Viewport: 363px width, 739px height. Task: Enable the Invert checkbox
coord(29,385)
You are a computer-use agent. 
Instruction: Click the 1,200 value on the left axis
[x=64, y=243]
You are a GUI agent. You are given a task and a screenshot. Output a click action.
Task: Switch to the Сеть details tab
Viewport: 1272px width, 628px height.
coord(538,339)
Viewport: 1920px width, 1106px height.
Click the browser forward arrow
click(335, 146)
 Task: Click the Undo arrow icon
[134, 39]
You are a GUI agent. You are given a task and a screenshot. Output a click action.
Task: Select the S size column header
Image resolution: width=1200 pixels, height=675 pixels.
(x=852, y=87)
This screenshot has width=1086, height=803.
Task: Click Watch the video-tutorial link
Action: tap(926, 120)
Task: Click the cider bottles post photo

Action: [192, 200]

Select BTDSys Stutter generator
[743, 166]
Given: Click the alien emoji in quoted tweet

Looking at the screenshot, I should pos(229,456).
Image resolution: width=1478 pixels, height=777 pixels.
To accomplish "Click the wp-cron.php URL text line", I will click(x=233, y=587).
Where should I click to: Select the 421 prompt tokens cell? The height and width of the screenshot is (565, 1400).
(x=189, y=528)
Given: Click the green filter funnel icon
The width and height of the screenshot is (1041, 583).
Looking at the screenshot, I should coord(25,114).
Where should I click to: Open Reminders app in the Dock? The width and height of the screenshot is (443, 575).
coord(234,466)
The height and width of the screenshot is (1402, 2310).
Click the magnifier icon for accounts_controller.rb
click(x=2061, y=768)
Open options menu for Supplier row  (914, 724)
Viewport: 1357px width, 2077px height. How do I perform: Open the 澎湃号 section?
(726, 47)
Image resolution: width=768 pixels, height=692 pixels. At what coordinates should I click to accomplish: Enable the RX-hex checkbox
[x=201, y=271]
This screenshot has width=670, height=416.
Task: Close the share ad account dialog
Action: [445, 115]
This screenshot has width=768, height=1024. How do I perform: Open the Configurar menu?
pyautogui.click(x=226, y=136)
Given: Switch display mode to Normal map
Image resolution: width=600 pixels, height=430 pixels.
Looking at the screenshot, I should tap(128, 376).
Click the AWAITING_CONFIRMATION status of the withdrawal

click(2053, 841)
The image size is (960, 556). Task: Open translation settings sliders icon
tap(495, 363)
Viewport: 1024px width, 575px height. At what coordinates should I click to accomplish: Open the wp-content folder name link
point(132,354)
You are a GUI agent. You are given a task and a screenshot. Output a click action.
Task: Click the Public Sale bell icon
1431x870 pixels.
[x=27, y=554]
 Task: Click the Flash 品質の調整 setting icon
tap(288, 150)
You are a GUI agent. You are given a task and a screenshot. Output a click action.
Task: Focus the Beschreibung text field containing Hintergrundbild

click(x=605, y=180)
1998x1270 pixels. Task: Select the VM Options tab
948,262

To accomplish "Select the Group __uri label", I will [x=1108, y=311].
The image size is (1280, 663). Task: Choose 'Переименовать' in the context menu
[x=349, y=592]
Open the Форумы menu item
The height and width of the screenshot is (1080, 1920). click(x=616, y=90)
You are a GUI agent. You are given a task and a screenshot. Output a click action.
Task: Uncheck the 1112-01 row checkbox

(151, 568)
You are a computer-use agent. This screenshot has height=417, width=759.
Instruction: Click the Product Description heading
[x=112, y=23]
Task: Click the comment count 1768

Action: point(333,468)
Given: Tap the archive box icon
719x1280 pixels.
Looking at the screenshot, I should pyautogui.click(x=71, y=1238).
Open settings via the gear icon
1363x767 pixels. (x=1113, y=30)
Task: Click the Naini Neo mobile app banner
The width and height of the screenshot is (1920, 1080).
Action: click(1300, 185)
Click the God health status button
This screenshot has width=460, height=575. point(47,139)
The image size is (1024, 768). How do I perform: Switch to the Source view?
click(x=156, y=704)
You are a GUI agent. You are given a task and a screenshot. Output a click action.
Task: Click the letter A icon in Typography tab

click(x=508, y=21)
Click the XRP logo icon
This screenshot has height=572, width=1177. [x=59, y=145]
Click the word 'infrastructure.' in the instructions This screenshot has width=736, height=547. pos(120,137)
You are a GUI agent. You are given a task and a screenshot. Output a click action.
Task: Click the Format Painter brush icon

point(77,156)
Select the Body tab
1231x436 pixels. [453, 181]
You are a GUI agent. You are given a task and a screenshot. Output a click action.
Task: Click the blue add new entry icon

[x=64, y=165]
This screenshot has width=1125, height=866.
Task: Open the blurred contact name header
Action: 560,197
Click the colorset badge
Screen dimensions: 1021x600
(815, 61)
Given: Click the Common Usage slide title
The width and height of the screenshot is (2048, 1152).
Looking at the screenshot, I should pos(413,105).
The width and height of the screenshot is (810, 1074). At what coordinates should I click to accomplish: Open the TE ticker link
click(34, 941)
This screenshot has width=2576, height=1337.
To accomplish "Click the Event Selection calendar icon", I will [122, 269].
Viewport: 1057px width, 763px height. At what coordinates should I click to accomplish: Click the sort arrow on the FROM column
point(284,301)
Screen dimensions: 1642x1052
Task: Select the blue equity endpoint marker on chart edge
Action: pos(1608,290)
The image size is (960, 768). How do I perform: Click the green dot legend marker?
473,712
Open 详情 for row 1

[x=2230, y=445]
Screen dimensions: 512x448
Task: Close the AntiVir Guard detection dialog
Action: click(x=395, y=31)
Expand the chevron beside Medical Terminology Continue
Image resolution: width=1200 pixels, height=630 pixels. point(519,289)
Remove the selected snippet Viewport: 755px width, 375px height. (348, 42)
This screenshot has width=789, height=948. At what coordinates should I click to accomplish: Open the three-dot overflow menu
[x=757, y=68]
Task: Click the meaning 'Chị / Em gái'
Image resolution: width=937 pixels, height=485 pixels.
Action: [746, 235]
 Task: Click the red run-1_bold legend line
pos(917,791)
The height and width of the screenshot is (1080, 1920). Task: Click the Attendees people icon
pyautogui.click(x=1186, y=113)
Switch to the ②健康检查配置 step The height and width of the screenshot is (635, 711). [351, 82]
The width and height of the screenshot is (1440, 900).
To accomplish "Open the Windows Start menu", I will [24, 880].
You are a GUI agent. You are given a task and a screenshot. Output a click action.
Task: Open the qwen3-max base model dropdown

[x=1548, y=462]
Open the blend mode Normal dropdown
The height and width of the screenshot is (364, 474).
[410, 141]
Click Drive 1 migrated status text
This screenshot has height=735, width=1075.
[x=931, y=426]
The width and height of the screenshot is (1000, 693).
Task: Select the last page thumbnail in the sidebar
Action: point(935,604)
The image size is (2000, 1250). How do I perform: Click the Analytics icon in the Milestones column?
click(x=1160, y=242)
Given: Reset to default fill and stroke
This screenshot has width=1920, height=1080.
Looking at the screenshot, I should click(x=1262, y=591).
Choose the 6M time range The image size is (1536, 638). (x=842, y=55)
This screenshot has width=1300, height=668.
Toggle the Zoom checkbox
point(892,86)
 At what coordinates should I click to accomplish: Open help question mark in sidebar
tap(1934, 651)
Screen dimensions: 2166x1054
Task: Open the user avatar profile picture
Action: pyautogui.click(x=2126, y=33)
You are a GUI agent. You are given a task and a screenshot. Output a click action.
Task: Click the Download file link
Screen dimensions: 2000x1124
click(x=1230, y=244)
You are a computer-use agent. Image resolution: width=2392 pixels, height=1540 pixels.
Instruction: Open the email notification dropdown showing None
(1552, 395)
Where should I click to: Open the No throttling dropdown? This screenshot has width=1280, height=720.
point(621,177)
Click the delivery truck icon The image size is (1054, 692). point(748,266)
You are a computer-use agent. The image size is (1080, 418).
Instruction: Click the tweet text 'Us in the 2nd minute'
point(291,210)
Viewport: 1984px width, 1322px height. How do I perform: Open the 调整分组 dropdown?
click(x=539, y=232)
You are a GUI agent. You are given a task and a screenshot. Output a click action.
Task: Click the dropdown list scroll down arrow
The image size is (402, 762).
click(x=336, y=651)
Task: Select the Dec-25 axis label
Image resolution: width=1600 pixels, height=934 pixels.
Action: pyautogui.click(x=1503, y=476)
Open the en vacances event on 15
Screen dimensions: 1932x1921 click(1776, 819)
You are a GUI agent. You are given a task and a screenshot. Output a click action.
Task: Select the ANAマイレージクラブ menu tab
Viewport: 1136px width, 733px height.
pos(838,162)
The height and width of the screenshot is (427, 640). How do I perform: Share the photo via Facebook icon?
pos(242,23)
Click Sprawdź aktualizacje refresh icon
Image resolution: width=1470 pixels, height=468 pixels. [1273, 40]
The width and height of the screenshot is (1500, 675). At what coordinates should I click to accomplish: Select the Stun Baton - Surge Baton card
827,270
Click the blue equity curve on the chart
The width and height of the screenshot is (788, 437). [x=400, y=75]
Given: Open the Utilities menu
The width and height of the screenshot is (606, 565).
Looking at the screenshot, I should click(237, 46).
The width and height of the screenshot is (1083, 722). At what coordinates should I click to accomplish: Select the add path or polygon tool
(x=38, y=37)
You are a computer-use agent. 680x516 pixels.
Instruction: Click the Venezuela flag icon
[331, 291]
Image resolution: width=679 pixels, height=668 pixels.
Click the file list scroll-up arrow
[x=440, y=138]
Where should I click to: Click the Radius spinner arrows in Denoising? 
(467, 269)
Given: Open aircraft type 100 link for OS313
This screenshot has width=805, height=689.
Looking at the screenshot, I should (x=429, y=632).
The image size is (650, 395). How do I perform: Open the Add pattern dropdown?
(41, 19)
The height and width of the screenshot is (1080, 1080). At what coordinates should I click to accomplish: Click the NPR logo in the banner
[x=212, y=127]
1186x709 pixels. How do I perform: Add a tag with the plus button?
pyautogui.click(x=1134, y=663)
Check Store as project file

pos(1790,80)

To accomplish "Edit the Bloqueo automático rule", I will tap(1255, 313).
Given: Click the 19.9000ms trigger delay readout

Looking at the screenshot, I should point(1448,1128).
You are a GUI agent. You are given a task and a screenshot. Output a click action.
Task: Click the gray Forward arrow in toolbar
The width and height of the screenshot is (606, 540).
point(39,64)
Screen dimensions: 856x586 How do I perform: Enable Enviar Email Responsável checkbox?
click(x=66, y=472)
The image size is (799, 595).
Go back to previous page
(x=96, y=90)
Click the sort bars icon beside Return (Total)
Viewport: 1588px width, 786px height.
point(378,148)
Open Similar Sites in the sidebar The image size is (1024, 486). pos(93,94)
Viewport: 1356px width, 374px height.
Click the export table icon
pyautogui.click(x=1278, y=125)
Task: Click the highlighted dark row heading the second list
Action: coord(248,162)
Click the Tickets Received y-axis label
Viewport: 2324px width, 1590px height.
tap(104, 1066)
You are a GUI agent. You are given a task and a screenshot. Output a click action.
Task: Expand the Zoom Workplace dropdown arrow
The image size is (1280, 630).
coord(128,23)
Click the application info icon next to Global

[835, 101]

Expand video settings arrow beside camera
-=-=-
# Task to complete
Copy the records above word for word, from the line with "Attendees people icon" through the line with "Action: pyautogui.click(x=2126, y=33)", including both of those lines.

# Response to this exercise
The height and width of the screenshot is (1080, 1920). Task: Click the Attendees people icon
pyautogui.click(x=1186, y=113)
Switch to the ②健康检查配置 step The height and width of the screenshot is (635, 711). [351, 82]
The width and height of the screenshot is (1440, 900).
To accomplish "Open the Windows Start menu", I will [24, 880].
You are a GUI agent. You are given a task and a screenshot. Output a click action.
Task: Open the qwen3-max base model dropdown

[x=1548, y=462]
Open the blend mode Normal dropdown
The height and width of the screenshot is (364, 474).
[410, 141]
Click Drive 1 migrated status text
This screenshot has height=735, width=1075.
[x=931, y=426]
The width and height of the screenshot is (1000, 693).
Task: Select the last page thumbnail in the sidebar
Action: point(935,604)
The image size is (2000, 1250). How do I perform: Click the Analytics icon in the Milestones column?
click(x=1160, y=242)
Given: Reset to default fill and stroke
This screenshot has width=1920, height=1080.
Looking at the screenshot, I should click(x=1262, y=591).
Choose the 6M time range The image size is (1536, 638). (x=842, y=55)
This screenshot has width=1300, height=668.
Toggle the Zoom checkbox
point(892,86)
 At what coordinates should I click to accomplish: Open help question mark in sidebar
tap(1934, 651)
Screen dimensions: 2166x1054
Task: Open the user avatar profile picture
Action: pyautogui.click(x=2126, y=33)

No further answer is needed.